Литмир - Электронная Библиотека
Содержание  
A
A

Время шло, и ее решение крепло, хотя у Тома были совсем другие намерения. Он никогда не упоминал о браке, казалось даже самая мысль об этом никогда не приходила ему в голову. Ни разу он не назвал ее ласковым именем, всегда просто «Милли», и она сомневалась, способен ли он вообще любить что-нибудь, кроме своих грязных моторов. Но она твердо задалась целью женить его на себе и даже заставить его купить ей обручальное кольцо.

Миновав поселок, Милли направилась через парк к той скамье, где ее обычно поджидал Том. И вдруг ей пришла в голову мысль: а почему бы именно сегодня не поговорить с ним об этом? Чего, собственно, ей тянуть? Она ничего не выиграет, выжидая, и ничего не потеряет, если поговорит сегодня, — кроме безысходной скуки поселка да надоедливого брюзжания старухи.

Том сидел, небрежно положив руку на спинку скамьи, закинув ногу на ногу.

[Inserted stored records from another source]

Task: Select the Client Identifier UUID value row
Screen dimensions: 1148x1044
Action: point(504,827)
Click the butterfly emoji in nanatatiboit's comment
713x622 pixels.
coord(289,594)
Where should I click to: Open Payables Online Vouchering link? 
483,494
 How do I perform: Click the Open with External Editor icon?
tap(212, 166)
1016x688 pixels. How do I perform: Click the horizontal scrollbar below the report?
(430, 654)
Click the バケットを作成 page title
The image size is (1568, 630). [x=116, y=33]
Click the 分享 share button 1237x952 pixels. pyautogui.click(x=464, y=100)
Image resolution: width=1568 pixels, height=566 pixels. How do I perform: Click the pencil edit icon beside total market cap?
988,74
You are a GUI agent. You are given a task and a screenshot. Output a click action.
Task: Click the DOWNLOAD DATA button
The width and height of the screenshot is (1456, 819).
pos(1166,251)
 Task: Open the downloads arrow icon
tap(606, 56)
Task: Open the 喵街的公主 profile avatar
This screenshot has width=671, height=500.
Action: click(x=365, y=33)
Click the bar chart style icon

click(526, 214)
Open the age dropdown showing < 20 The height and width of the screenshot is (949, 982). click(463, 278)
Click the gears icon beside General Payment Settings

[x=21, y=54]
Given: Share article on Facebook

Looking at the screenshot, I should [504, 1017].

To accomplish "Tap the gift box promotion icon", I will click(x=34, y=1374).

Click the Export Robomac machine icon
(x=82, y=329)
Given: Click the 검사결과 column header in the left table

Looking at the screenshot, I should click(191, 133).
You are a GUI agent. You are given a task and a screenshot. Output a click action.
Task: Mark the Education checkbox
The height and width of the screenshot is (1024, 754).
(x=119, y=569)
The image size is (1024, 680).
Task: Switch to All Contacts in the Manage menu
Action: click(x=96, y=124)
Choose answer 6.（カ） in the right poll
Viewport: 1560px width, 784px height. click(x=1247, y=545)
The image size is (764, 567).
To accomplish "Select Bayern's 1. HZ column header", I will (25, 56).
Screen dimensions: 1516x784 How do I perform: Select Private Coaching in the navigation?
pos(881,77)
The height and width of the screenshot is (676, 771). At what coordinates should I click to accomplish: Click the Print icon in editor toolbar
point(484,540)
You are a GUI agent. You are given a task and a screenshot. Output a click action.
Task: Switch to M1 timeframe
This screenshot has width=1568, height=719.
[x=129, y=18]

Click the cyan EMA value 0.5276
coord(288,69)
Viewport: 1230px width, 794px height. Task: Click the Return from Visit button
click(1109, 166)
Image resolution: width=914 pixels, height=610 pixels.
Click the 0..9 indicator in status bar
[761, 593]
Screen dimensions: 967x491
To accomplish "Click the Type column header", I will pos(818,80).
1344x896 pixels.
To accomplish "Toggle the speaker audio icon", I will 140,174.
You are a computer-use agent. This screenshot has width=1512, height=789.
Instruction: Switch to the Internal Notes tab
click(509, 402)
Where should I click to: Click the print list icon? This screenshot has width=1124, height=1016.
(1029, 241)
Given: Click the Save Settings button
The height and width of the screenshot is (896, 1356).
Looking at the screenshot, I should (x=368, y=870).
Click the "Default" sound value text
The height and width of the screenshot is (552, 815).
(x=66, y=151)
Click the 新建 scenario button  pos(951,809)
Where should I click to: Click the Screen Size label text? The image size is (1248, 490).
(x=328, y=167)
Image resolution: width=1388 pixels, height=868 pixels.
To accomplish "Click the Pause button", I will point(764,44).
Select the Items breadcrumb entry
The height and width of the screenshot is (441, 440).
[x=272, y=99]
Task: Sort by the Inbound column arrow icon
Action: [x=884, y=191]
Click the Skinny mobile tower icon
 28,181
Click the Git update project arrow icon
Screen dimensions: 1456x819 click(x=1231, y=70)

Несмотря на сгущающиеся сумерки, Милли сумела разглядеть, что на нем вместо рабочей спецовки были надеты широкие брюки и белая рубашка с открытым воротом. Милли едва слышно ступала по траве, которая росла по бокам асфальтированной дорожки. Тихонько приблизившись к скамье, она сказала «здравствуй» прежде, чем он успел ее заметить.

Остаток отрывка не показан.